[[ Records for this exercise open ]]
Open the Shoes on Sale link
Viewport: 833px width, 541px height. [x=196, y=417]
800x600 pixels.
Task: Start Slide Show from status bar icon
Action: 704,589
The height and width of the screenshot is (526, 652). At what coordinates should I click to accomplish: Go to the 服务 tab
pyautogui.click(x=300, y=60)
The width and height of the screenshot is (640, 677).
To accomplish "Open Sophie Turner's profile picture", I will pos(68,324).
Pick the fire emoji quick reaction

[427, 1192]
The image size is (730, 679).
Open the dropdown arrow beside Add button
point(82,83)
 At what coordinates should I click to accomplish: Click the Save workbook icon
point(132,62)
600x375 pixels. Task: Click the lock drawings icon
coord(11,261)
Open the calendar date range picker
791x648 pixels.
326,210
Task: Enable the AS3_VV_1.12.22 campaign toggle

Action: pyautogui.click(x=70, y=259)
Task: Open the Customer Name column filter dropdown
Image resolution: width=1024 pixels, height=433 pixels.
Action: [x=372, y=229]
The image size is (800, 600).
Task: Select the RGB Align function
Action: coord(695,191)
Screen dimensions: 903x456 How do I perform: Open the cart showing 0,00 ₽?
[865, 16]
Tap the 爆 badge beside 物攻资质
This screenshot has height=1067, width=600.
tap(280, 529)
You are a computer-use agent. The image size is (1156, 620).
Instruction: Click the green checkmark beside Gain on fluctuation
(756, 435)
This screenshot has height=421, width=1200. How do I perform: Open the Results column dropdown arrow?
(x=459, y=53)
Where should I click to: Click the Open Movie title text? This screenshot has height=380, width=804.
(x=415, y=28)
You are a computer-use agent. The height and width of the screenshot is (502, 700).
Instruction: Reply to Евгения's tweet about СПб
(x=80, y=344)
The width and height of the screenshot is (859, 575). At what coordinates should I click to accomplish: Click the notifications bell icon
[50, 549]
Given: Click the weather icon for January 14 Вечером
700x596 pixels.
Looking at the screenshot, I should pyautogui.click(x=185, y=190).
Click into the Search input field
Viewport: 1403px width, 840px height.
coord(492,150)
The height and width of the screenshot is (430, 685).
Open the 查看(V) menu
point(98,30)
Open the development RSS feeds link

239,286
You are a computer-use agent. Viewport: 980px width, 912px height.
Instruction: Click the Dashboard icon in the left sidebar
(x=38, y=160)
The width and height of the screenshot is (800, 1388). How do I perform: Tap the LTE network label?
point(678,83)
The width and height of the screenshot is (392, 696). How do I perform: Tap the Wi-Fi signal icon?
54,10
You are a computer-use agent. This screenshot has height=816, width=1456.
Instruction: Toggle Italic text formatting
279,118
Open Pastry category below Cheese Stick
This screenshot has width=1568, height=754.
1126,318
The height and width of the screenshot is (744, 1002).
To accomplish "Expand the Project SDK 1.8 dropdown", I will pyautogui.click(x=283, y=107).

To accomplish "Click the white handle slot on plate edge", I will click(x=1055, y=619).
[[ Records for this exercise closed ]]
Scan the data above for the word "computer", then copy every line that holds it.

You are a computer-use agent. The image size is (1156, 620).
You are a computer-use agent. The height and width of the screenshot is (502, 700).
You are a computer-use agent. Viewport: 980px width, 912px height.
You are a computer-use agent. This screenshot has height=816, width=1456.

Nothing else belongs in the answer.